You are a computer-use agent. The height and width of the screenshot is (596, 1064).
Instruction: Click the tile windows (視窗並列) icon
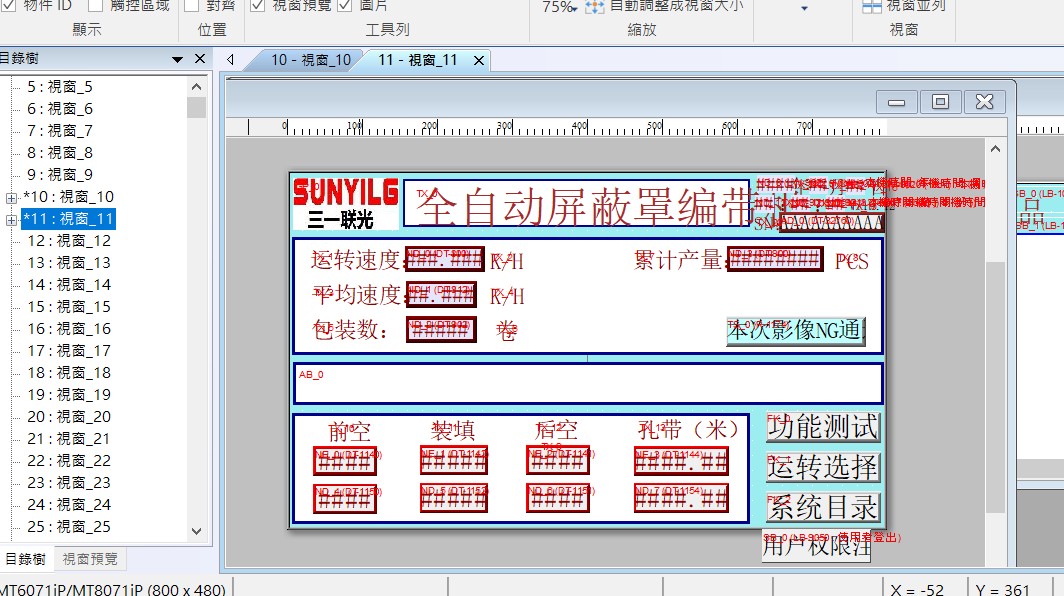click(x=871, y=6)

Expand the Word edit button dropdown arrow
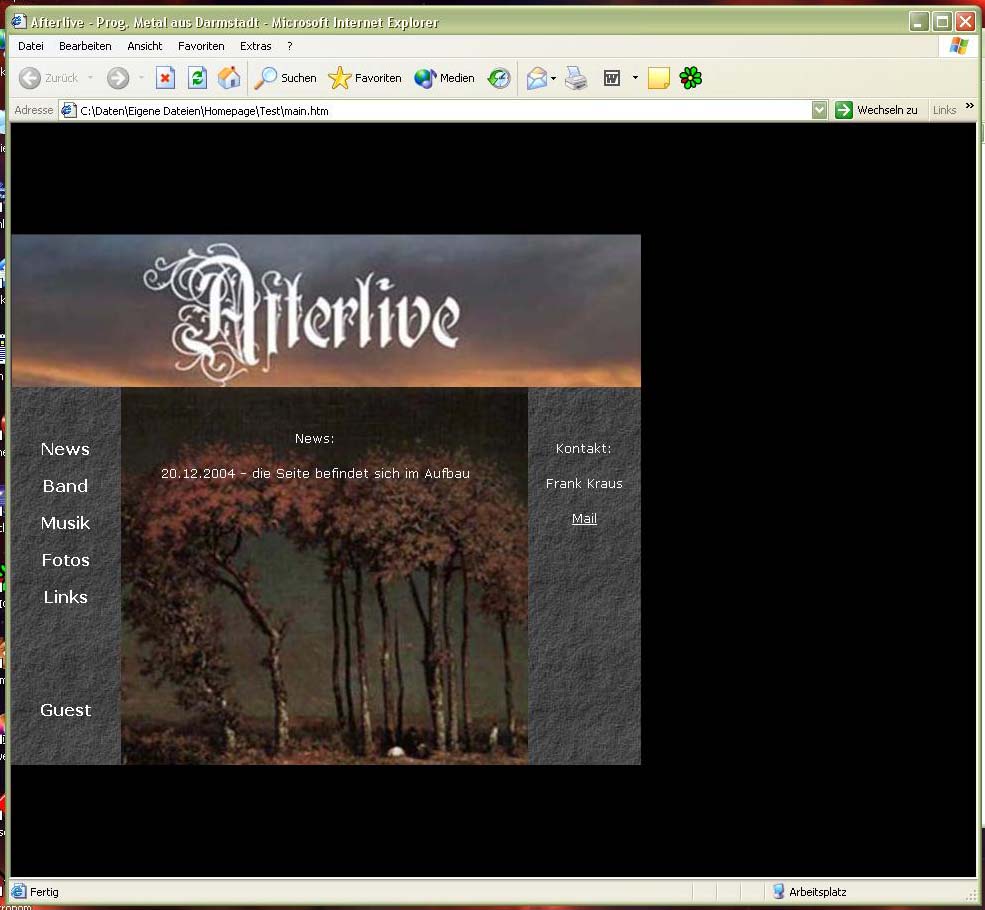[635, 78]
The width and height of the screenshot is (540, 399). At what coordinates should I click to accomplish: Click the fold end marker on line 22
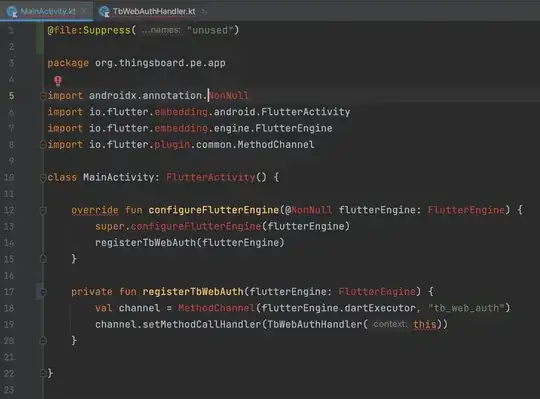pos(43,373)
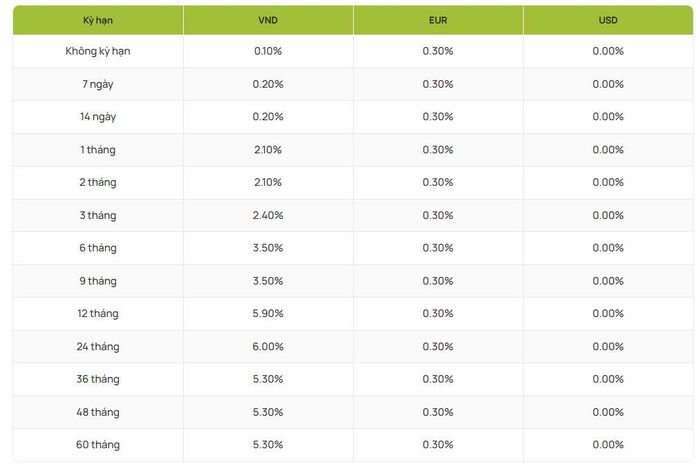Select the 14 ngày term cell

tap(98, 117)
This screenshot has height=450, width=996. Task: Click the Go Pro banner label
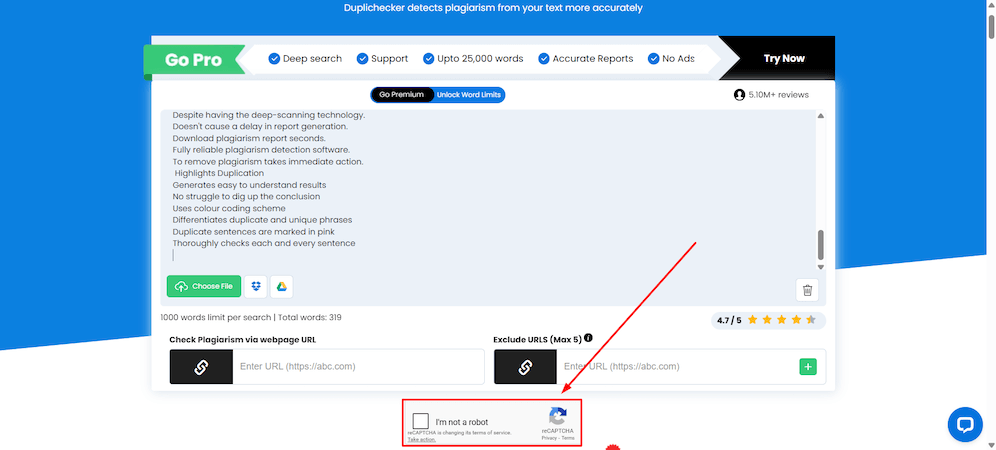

- - - -

■ Aim of the task ■
Every entry must be retyped exactly, with the pictures removed.

■ Answer to this exercise ■
You are a computer-use agent. The height and width of the screenshot is (596, 1064).
Instruction: Click the tile windows (視窗並列) icon
click(x=871, y=6)

Expand the Word edit button dropdown arrow
[635, 78]
The width and height of the screenshot is (540, 399). At what coordinates should I click to accomplish: Click the fold end marker on line 22
pos(43,373)
Select the 14 ngày term cell

tap(98, 117)
This screenshot has height=450, width=996. Task: Click the Go Pro banner label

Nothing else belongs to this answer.